The late Dr. Mrs. Esther Ocloo was born on April 18, 1919 died March 2002, started her business with 10 shillings 6 cents and with her home science background she decided to hawk marmalades until her Alma-mata heard of it and decided to award her with a contract.
Mrs. Ocloo’s pioneering work in the development of the indigenous industrial sector in the country led to her establishing Nkulenu industries as the first food processing factory in the Gold Coast in 1942 which inspired many others to do otherwise.
In 1970 she introduced Ghanaian foods onto the international market and paved the way for the export of several other Ghanaian food brands.
Her work led to the establishment of the Federation of Ghanaian industries, in 1958 now the Association of Ghana Industries, AGI, to advocate for research on and to promote businesses in Ghana.
Her hard work invigorated the late President Dr. Kwame Nkrumah to construct the Trade Fair Centre to promote locally made products after organising a locally manufactured products exhibition.
She was appointed into many public office positions, including the first Executive Chairperson of the National Food and Nutrition Board in 1963, advisor to the Council of Women and Development (1976-1986), a member of Ghana’s national Economic Advisory Committee (1978-1979), and a member of the Council of State in the third Republic of Ghana (1979-1981).
Her keen advocacy role and support for women and youth empowerment and employment at both the national and international level led to her co-founding of Women World Banking International and Women World Banking Ghana.
The Minister of Information, Kojo Oppong Nkrumah, who launched the celebration, said the notion that “A nation that does not celebrate its heroes is not worth dying for” underscored the relevance of the celebration.
Quoting Dr. Ocloo, he said, “Women must know that the strongest power in this world is economic power and they must strive for it”, adding that, she dedicated her life to securing employment opportunities and enhancing the welfare of women.

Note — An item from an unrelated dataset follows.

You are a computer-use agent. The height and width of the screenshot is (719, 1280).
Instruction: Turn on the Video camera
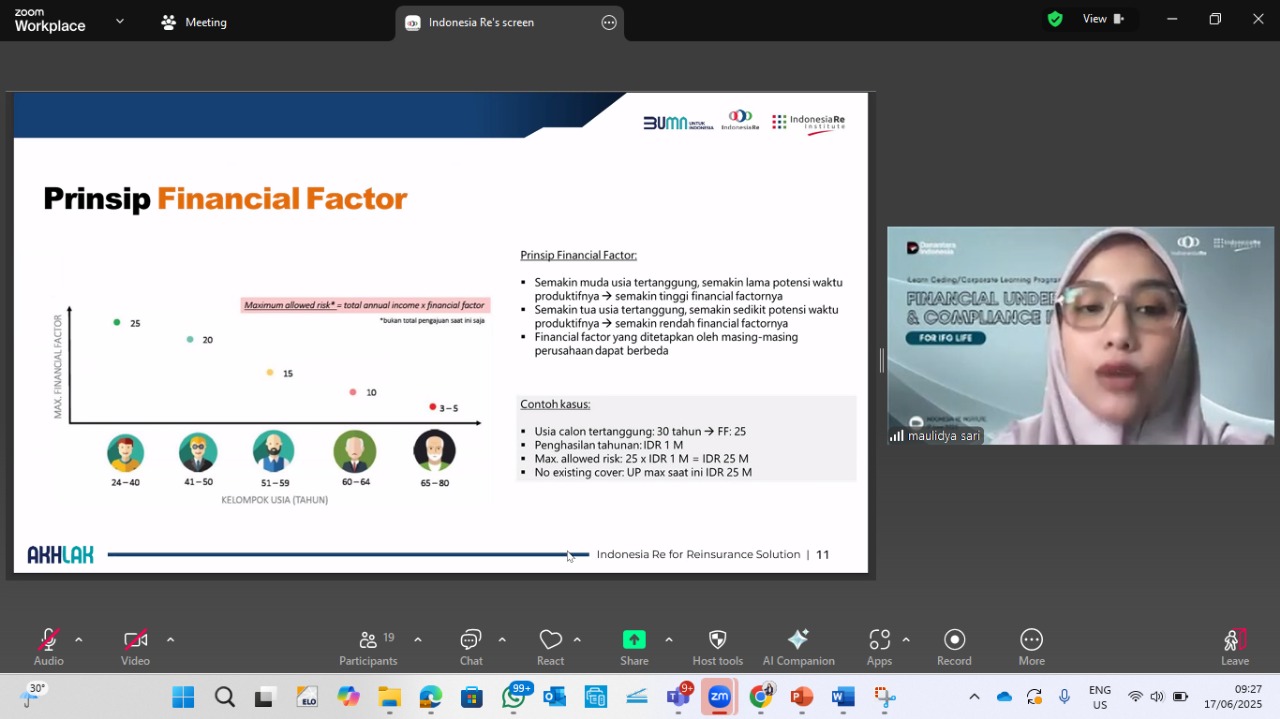coord(136,647)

Mr. Oppong Nkrumah noted that, she believed Ghana with focus on women and children, could produce much food to feed her markets, particularly to enhance entrepreneurship to promote industrialisation.
Mr. Oppong Nkrumah calls on the AGI to continue with its effort.
He also urged the media to use their platforms to promote issues that would lead to national development with reference to the ideology of Dr. Mrs. Ocloo that focused on empowering women for socio-economic development.
The Chief Executive Officer of the AGI, Seth Twum-Akwaboah, said the Association would remember Dr. Ocloo in many ways, especially her persuasive skills.
He said the persuasive skills contributed to the acquiring of both structural and operational support from both governmental and non-governmental organisations.
A renowned Journalist, Elizabeth Ohene, who was also a former Minister during the Kufuor-led government, said the late Dr. Ocloo started her entrepreneurial movement with a donation amount of 10 shillings, six pence from her aunty after completing school and staying jobless for some time.
She explained that after using six shillings to prepare marmalade for sale, she made 12 shillings as a profit and consequently developed interest in business upon realising how beneficial it was.
According to Elizabeth Ohene, Dr. Mrs. Ocloo, then initiated the Nkulenu foods, which consisted of the Nkulenu Palm Soup Base, Nkulenu Palm wine, and Nkulenu Fruit juice among others.
She said the late Dr. Mrs. Ocloo knew that industrialisation started with food processing and with her hard work to achieve that, adding that, she always advised women and the youth by saying, “You are sitting in the midst of riches, so you shouldn’t be poor or beg”.
A Foundation has been established in honour of Dr. Mrs. Ocloo called, the “The Esther Ocloo Memorial Foundation”, as a platform to promote her legacy with her story through various communication channels to inspire a ‘can-do-attitude’ among women and the youth in Ghana and Africa as a whole.
The Foundation seeks to create appropriate opportunities for engagement at the community, national and international levels to honour her memory and keep her legacy alive by working to meet the development needs of local communities through the empowerment of women and the youth.
Portions of this article was culled from the GNA.